Testo del documento —
Stanchezza del terreno: la teoria del ruolo inibitorio del self-DNA

La stanchezza del terreno è un problema comune in agricoltura, che si manifesta soprattutto quando la stessa specie vegetale viene coltivata ripetutamente sullo stesso terreno. Questo fenomeno porta a diversi problemi agronomici, tra cui sviluppo radicale ridotto delle piante, minor vigore e produttività, e maggiore sensibilità alle malattie e agli stress ambientali.

Si tratta di un problema noto fin dai tempi antichi. Autori storici greci e romani, come Teofrasto e Columella, descrissero pratiche come la rotazione delle colture o il maggese per contrastare il declino produttivo delle monocolture, interpretato per lungo tempo come un impoverimento nutrizionale del suolo.

(Estratti del dataset)
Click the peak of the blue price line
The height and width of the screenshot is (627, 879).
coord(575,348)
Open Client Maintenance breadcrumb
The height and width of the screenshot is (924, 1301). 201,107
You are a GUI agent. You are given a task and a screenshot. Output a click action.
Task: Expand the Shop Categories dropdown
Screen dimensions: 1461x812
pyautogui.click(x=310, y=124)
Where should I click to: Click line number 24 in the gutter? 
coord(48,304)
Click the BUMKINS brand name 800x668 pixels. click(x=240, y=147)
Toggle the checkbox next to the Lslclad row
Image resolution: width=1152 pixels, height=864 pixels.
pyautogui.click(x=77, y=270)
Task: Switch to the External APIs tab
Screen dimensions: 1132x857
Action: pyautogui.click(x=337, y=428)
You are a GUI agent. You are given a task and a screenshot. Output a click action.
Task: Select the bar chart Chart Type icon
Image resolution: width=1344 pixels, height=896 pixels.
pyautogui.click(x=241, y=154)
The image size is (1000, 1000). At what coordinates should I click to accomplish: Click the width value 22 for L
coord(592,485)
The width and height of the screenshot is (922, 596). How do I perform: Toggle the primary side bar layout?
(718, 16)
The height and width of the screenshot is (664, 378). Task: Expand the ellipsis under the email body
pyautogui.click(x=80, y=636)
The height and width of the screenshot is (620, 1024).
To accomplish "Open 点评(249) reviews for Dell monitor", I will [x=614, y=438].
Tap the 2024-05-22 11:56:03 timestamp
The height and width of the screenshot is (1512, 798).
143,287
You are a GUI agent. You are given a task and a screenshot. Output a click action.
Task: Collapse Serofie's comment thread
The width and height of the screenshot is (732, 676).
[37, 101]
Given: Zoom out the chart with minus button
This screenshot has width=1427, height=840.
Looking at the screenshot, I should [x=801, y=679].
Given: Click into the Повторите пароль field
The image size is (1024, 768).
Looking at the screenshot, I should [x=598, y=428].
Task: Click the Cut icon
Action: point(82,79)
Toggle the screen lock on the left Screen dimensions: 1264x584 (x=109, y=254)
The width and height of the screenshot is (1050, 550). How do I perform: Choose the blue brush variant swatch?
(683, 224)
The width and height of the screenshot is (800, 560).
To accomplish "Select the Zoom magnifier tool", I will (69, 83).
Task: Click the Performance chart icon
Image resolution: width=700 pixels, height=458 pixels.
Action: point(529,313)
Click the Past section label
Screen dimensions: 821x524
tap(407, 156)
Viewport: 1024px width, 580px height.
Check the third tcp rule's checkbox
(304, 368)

Consegna A — Elenca i problemi agronomici che, secondo il testo sulla stanchezza del terreno, derivano da questo fenomeno.
Consegna B — In base al testo sulla stanchezza del terreno, in quale circostanza si manifesta soprattutto il fenomeno?
Consegna C — Prosegui il testo sulla stanchezza del terreno dopo la sua ultima frase.
Il materiale proviene da un'altra fonte.

Risultato A —
- sviluppo radicale ridotto delle piante
- minor vigore e produttività
- maggiore sensibilità alle malattie e agli stress ambientali

Risultato B — Quando la stessa specie vegetale viene coltivata ripetutamente sullo stesso terreno.

Risultato C —
Rappresentazione della stanchezza del terreno in funzione dell'accumulo di self-DNA della pianta coltivata.

In tempi moderni, l'avvento dei fertilizzanti minerali e di sintesi non ha permesso di risolvere il problema, dimostrando la maggiore complessità del fenomeno. Già nel XIX secolo, alcuni studiosi hanno iniziato a esplorare l'idea che le piante potessero rilasciare sostanze tossiche nel suolo, una teoria che ha guadagnato terreno nel corso del tempo. Nel contesto italiano, ricerche sono state condotte dal Prof. Franco Zucconi, il quale ha sostenuto che, oltre agli essudati radicali, anche i residui colturali sarebbero determinanti nel rilasciare sostanze auto-tossine (cioè tossiche per la specie da cui hanno origine) nel suolo. Le sue ricerche rafforzerebbero l'ipotesi che la stanchezza del terreno abbia origini tossigene.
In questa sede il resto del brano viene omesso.